→ Teks Bacaan:
========

Bahwa syarat usia sebagaimana diatur pada Pasal 29 huruf e UU KPK dan masa jabatan Pimpinan KPK sebagaimana diatur pada Pasal 34 UU KPK merupakan kebijakan hukum terbuka (open legal policy) dari pemerintah dan pembentuk undang-undang sesuai dengan kebutuhan penyelenggaraan negara sebagaimana model kepemimpinan Komisi Pemberantasan Korupsi yang dinyatakan pada Penjelasan Umum Undang-Undang Nomor 30 Tahun 2002 yang menyatakan: “dalam proses pembentukan Komisi Pemberantasan
Korupsi, tidak kalah pentingnya adalah sumber daya manusia yang akan memimpin dan mengelola Komisi Pemberantasan Korupsi. Undang-Undang ini memberikan dasar hukum yang kuat sehingga sumber daya manusia tersebut dapat konsisten dalam melaksanakan tugas dan wewenangnya sesuai dengan ketentuan Undang-Undang ini”. Oleh karena KPK sesuai Pasal 1 angka 3 juncto Pasal 3 UU KPK merupakan lembaga negara dalam rumpun kekuasaan eksekutif yang melaksanakan tugas dan wewenang pemberantasan Tindak Pidana Korupsi bersifat independen dan bebas dari pengaruh kekuasaan manapun dan KPK dipimpin oleh Pimpinan secara kolektif kolegial yang secara kelembagaan tidak memiliki kewenangan untuk menentukan syarat usia dan masa jabatan Pimpinan KPK.
Berdasarkan hal-hal tersebut, KPK menyerahkan pengujian konstitusionalitas norma Pasal 29 huruf e dan Pasal 34 UU KPK dalam perkara a quo kepada Mahkamah Konstitusi yang memiliki kewenangan pengujian undang-undang terhadap Undang-Undang Dasar berdasarkan Pasal 24C ayat (1) UUD 1945.
[2.6] Menimbang bahwa Pemohon menyerahkan kesimpulan kepada Mahkamah pada tanggal 28 April 2023 yang pada pokoknya menyatakan sebagai berikut:
Selanjutnya, selain telah mengajukan permohonan dan mengikuti persidangan dengan baik dan tertib, Pemohon juga telah mengajukan Bukti-bukti Tertulis berupa Bukti dengan kode P-1 sampai dengan P-9, dan Keterangan Ahli Pemohon yang disampaikan di persidangan dibawah sumpah yaitu:
1. Dr. Emanuel Sujatmoko, S.H., M.S.,: Keterangan Ahli berkaitan dengan Permohonan Pemohon yaitu Analisis hukum Ahli terkait “Batas usia sebagai syarat untuk dapat diangkat menjadi pimpinan KPK dan masa jabatan pimpinan KPK”, yang pada intinya menyatakan:
- Seseorang yang secara hukum telah dinyatakan Dewasa/cakap menduduki jabatan tertentu, tidak dapat dikemudian hari dinyatakan tidak dewasa/
cakap kecuali ada perubahan signifikan misalnya Gila/sakit ingatan.
Begitupun terhadap adanya perubahan ketentuan persyaratan tentang kecakapan hal tersebut harus melindungi hak setiap orang yang secara hukum telah dinyatakan dewasa/cakap.

========

→ Bagian Data:
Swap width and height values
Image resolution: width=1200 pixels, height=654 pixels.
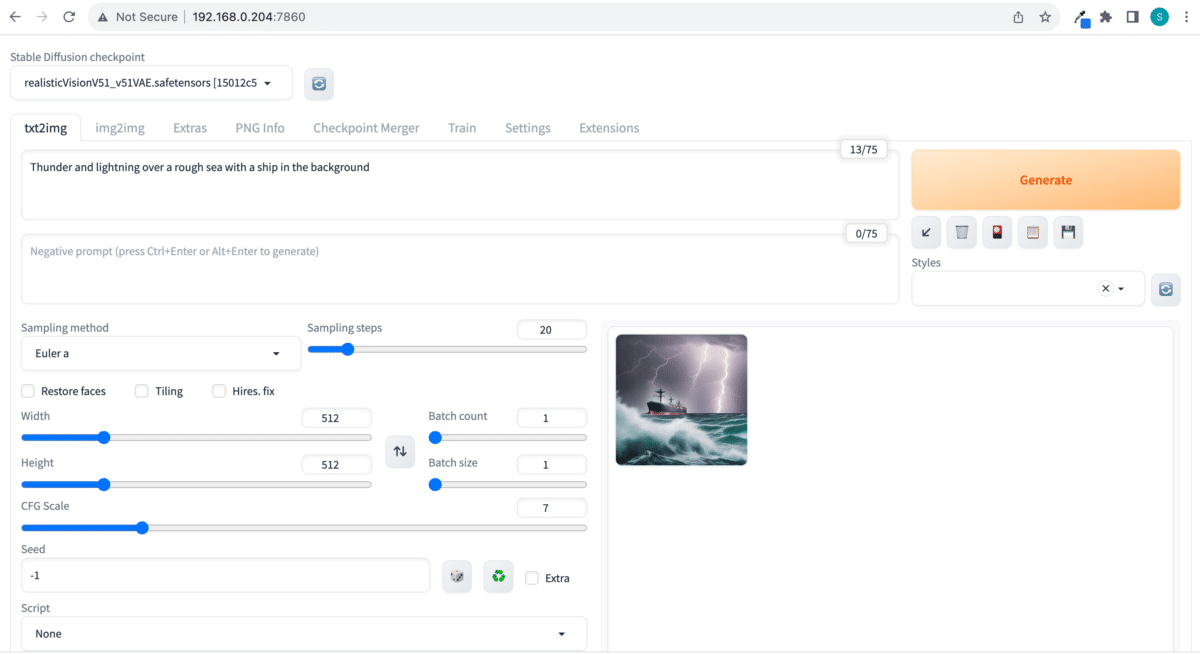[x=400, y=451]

========

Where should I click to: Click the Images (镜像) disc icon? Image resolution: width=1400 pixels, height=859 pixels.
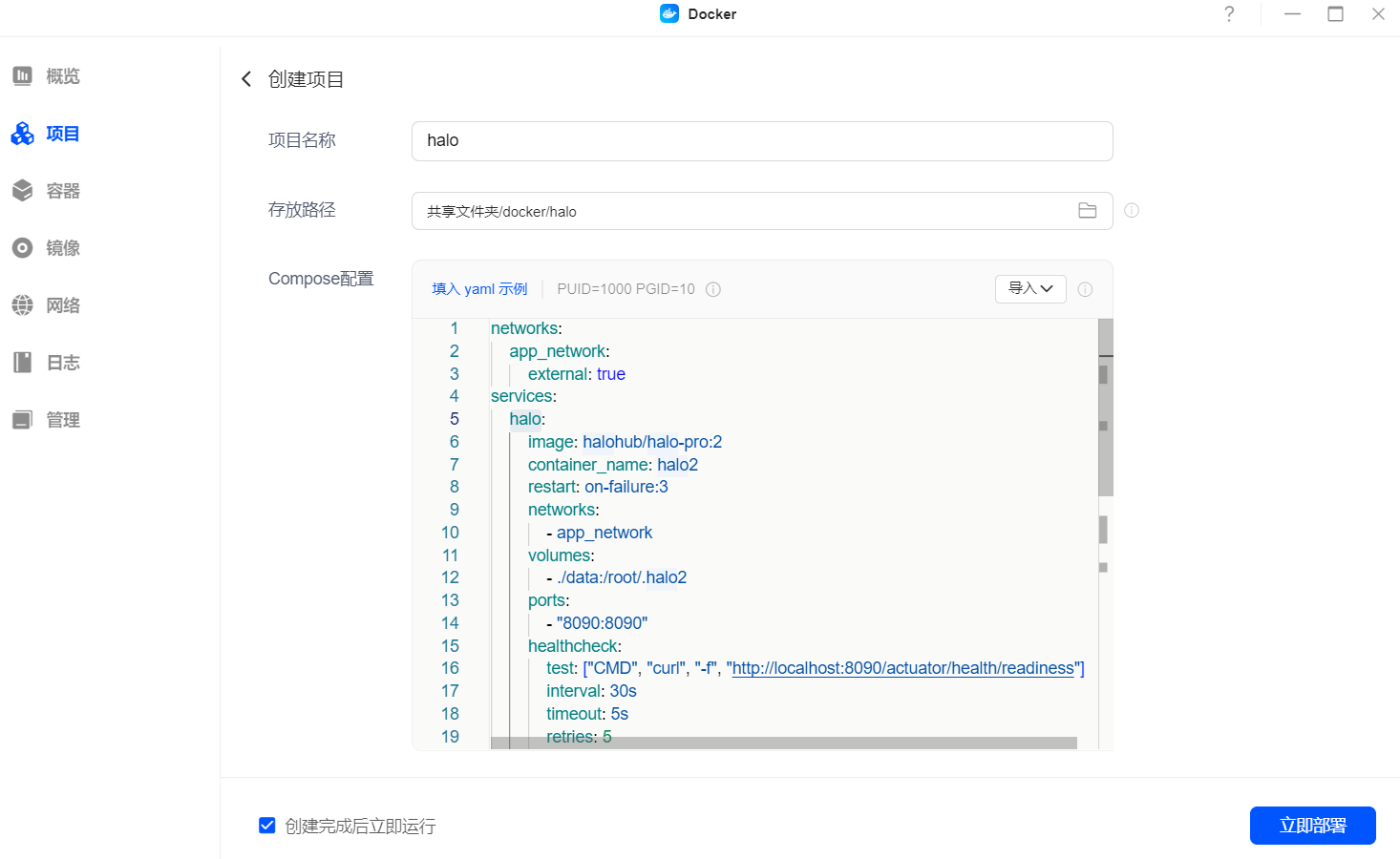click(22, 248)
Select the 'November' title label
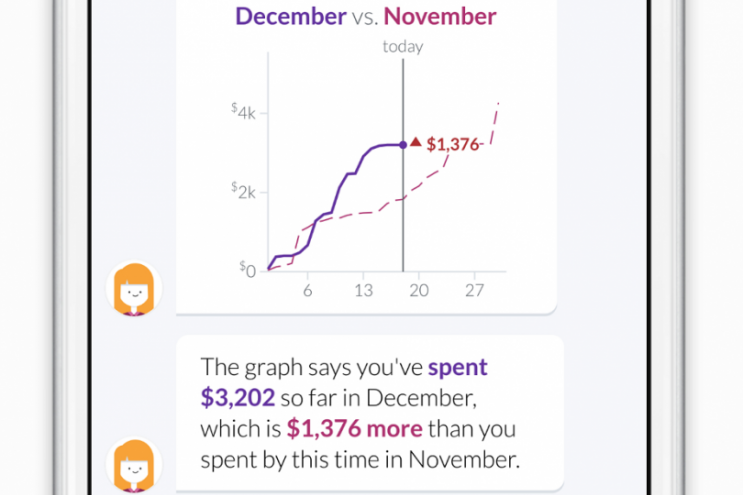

========

→ Soal Latihan:
**A)** Terjemahkan kalimat dari teks bacaan ini ke dalam bahasa Inggris: "Berdasarkan hal-hal tersebut, KPK menyerahkan pengujian konstitusionalitas norma Pasal 29 huruf e dan Pasal 34 UU KPK dalam perkara a quo kepada Mahkamah Konstitusi yang memiliki kewenangan pengujian undang-undang terhadap Undang-Undang Dasar berdasarkan Pasal 24C ayat (1) UUD 1945."
**B)** Salin kata demi kata bagian teks bacaan dari "Begitupun terhadap adanya" hingga "telah dinyatakan dewasa/cakap.".

→ Jawaban:
**A)** Based on these matters, the KPK leaves the review of the constitutionality of the norms of Article 29 letter e and Article 34 of the KPK Law in the present case to the Constitutional Court, which has the authority to review laws against the Constitution under Article 24C paragraph (1) of the 1945 Constitution.

**B)**
Begitupun terhadap adanya perubahan ketentuan persyaratan tentang kecakapan hal tersebut harus melindungi hak setiap orang yang secara hukum telah dinyatakan dewasa/cakap.